# TRECHO DO DOCUMENTO
Antes de ser empreendedor, você já era consumidor. E, como consumidor, você frequentou inúmeros ambientes comerciais como lojas, bares, restaurantes, shoppings, escritórios e consultórios.
Em alguns desses lugares você se sentiu confortável e, em outros, não. Em alguns, inclusive, você nem teve coragem de entrar. Talvez porque você achasse que eles eram muito chiques, muito caros ou, pelo contrário, você achasse aqueles lugares fuleiros, de baixa qualidade ou mal frequentados.
Se você é fã de mega shows de música sertaneja, com milhares de pessoas em pé, amontoadas, cantando a plenos pulmões, talvez não se sinta confortável num concerto de piano clássico, em que o público permanece sentado, em silêncio, por duas horas. E o contrário também é verdade.

# SEÇÃO DE DADOS
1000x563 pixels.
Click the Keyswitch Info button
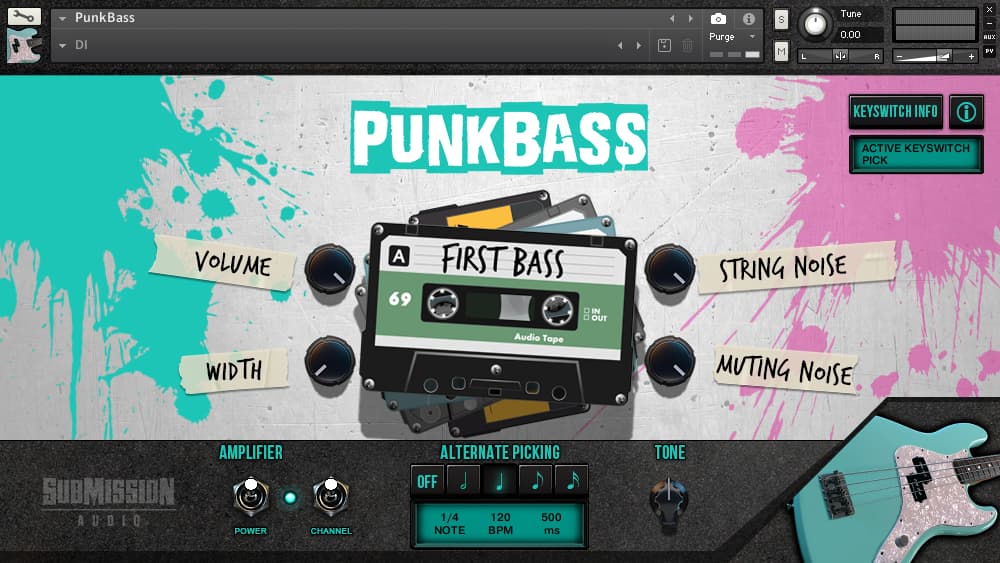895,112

---

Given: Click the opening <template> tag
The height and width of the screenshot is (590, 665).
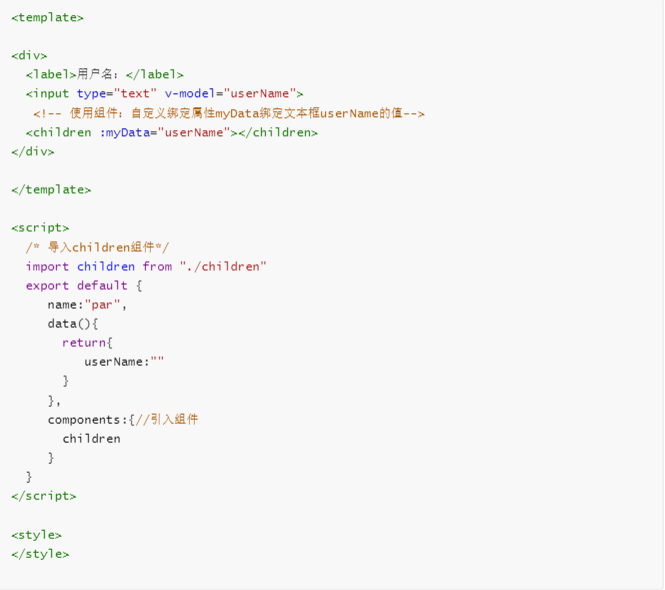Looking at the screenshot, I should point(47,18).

...

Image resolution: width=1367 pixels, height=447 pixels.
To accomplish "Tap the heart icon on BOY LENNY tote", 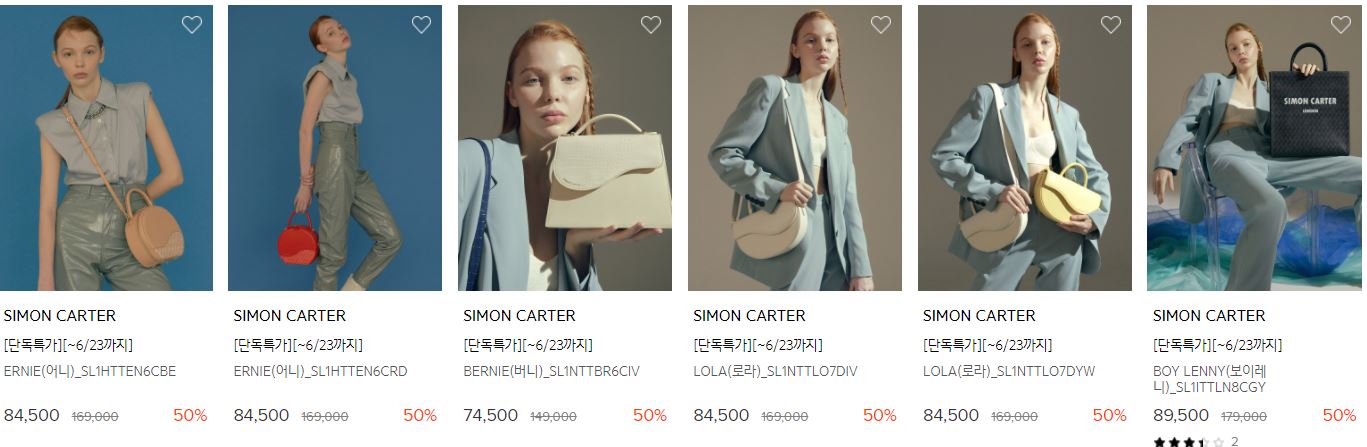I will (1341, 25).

# PERGUNTAS PARA RESPONDER
A. Quais ambientes comerciais o trecho sobre ambientes comerciais cita como lugares que o consumidor já frequentou? Liste todos.
B. Dê sequência ao trecho sobre ambientes comerciais, começando logo depois da última frase.
Você não precisa usar as linhas para nada.

# RESPOSTAS POR ESCRITO
A. Lojas, bares, restaurantes, shoppings, escritórios e consultórios.

B.
Pode admitir, já aconteceu com você. Isso não é feio ou preconceituoso, e nem significa que você seja melhor ou pior que ninguém. Só significa que você, instintivamente, procura se aproximar daquelas pessoas que se parecem com você, ou que se comportam parecido com você, e isso é normal.
É tão natural que existem estudos científicos que comprovam que as pessoas tendem a se atraírem por pessoas que se pareçam com elas mesmas em comportamento, fisicamente ou em relação à personalidade.
Nós procuramos nossas tribos, nos sentimos confortáveis quando nos reunimos com nossos semelhantes.
Que fique claro: nenhum público é melhor ou pior que o outro, eles são apenas diferentes. E essa diferença, que é natural, precisa também ser respeitada por você, como empreendedor.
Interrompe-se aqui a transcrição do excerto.